Reproduce verbatim the lines of the records from the one holding "Screen dimensions: 835x392" through the last line of the records, inclusive.
++++ Dataset rows ++++
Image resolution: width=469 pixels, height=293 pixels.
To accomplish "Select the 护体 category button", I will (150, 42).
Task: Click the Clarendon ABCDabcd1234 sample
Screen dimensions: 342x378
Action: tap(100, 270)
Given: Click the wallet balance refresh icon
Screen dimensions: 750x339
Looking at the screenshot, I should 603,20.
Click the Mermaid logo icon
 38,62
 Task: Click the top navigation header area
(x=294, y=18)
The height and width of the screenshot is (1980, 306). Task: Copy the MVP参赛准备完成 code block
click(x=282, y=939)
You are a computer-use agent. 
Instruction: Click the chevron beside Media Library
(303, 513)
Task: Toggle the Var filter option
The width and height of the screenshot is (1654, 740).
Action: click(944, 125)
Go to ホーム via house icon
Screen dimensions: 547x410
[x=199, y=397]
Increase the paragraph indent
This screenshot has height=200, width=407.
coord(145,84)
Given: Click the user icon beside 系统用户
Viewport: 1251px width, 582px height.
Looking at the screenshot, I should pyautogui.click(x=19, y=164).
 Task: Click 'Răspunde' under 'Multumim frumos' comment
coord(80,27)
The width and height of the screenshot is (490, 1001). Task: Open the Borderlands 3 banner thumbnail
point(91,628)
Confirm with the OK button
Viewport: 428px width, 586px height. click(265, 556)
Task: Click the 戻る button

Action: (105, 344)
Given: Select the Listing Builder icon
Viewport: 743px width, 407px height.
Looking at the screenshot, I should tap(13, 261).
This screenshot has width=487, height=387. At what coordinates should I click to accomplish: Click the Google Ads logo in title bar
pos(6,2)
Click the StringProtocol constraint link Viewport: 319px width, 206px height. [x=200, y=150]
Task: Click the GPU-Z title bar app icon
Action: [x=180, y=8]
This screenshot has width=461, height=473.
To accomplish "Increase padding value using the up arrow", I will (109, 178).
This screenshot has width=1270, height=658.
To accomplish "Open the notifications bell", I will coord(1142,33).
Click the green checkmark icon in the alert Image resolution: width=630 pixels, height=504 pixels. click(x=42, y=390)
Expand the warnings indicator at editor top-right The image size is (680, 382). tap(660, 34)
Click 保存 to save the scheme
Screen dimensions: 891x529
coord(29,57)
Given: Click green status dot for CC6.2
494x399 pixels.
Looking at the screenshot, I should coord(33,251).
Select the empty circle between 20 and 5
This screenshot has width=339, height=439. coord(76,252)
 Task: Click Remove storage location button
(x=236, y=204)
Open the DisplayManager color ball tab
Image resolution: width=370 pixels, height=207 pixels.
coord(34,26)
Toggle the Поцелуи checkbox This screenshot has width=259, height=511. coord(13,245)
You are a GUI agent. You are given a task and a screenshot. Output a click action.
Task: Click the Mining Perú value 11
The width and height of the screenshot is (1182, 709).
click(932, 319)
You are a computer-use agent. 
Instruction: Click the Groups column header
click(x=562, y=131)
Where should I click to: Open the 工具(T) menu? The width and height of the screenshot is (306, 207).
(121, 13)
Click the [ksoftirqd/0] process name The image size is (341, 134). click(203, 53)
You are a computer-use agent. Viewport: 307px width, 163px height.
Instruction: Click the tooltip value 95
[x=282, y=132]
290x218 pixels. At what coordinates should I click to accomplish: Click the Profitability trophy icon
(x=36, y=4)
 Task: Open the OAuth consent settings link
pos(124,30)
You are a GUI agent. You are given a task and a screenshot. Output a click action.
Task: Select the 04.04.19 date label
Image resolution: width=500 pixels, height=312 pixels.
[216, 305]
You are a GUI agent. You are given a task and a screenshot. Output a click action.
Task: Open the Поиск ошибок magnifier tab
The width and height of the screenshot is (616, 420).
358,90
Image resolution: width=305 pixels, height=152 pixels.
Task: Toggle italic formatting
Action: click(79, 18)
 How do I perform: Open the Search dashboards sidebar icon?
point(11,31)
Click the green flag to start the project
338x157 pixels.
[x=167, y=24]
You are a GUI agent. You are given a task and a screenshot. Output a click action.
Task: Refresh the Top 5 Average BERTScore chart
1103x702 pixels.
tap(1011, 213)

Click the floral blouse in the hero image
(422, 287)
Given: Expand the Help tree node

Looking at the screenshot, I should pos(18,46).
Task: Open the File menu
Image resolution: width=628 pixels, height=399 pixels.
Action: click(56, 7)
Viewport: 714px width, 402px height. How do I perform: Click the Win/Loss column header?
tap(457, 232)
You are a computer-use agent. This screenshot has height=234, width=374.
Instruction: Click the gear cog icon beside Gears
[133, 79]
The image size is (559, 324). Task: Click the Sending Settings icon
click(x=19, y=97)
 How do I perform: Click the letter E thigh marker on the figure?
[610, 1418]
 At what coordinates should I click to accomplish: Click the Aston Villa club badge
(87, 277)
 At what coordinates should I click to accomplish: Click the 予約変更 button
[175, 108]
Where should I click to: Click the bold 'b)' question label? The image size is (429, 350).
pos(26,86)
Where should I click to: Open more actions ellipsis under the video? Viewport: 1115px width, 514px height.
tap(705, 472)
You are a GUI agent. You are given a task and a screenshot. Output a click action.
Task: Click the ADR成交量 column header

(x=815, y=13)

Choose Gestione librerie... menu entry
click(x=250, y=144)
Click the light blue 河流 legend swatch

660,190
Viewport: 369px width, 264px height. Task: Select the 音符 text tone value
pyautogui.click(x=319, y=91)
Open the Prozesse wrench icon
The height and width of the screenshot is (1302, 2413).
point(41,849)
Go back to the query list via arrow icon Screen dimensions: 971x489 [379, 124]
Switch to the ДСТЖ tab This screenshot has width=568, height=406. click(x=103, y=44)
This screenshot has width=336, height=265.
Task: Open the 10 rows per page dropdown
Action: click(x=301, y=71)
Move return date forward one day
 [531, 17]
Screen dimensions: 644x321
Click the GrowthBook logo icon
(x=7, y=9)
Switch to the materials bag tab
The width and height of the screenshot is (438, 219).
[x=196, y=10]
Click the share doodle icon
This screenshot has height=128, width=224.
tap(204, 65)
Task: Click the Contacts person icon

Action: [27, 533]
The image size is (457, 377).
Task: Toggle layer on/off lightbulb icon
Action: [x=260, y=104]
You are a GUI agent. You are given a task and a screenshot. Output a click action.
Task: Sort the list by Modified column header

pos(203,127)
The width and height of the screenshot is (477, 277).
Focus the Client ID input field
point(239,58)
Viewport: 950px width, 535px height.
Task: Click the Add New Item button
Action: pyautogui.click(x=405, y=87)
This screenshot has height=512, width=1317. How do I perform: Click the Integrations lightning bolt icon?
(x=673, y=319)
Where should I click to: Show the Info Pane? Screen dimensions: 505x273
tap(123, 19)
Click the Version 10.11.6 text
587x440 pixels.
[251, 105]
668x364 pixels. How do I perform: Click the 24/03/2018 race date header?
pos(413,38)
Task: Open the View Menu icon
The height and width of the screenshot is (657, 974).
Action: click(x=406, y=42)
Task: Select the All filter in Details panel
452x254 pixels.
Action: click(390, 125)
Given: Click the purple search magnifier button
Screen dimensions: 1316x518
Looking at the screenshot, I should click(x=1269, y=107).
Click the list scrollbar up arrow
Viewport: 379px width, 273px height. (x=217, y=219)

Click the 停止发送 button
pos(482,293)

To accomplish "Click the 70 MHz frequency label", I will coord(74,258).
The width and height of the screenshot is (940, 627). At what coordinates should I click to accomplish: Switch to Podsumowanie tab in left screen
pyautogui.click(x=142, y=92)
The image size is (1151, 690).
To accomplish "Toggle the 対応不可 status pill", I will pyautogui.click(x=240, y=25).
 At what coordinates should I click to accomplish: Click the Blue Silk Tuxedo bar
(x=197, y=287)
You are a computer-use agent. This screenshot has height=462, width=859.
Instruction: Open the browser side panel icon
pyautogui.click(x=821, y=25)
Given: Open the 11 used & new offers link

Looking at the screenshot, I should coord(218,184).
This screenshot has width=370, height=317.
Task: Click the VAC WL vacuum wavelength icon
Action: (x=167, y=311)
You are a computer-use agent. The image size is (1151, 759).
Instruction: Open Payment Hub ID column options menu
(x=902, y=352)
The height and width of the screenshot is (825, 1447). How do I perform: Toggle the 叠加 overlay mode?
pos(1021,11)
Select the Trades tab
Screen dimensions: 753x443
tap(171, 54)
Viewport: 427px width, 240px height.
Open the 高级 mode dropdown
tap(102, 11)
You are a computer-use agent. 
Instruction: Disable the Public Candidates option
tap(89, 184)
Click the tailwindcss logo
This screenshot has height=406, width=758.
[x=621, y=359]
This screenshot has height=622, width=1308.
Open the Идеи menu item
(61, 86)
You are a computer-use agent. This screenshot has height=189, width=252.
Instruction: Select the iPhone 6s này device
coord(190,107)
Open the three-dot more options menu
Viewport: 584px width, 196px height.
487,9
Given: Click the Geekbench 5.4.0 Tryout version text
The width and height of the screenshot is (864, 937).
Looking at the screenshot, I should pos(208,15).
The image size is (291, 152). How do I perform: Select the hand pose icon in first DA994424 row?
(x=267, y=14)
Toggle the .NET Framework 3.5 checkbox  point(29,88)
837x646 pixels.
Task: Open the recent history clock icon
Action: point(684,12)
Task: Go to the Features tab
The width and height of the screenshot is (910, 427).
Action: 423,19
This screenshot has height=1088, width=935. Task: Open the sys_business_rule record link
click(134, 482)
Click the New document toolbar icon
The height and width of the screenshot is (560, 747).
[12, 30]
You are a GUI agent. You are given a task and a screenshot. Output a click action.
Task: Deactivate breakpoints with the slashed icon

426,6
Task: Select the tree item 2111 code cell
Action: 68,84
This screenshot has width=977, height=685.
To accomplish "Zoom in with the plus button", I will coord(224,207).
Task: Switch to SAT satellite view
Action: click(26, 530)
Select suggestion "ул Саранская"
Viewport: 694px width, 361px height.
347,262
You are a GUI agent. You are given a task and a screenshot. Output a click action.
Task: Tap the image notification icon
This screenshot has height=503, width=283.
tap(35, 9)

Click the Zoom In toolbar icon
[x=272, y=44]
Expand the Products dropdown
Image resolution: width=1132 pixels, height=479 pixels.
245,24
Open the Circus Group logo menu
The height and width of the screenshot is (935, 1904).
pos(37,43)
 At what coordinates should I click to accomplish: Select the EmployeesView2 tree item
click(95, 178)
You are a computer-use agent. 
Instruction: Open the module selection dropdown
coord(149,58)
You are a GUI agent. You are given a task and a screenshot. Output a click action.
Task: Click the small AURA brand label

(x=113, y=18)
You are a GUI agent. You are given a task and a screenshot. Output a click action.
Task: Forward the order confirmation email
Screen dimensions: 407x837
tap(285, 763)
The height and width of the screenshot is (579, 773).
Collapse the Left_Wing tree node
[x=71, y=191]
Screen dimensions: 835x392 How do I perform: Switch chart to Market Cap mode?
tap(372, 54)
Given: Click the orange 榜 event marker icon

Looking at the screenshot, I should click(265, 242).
++++
Result
Screen dimensions: 835x392 How do I perform: Switch chart to Market Cap mode?
tap(372, 54)
Given: Click the orange 榜 event marker icon

Looking at the screenshot, I should click(265, 242).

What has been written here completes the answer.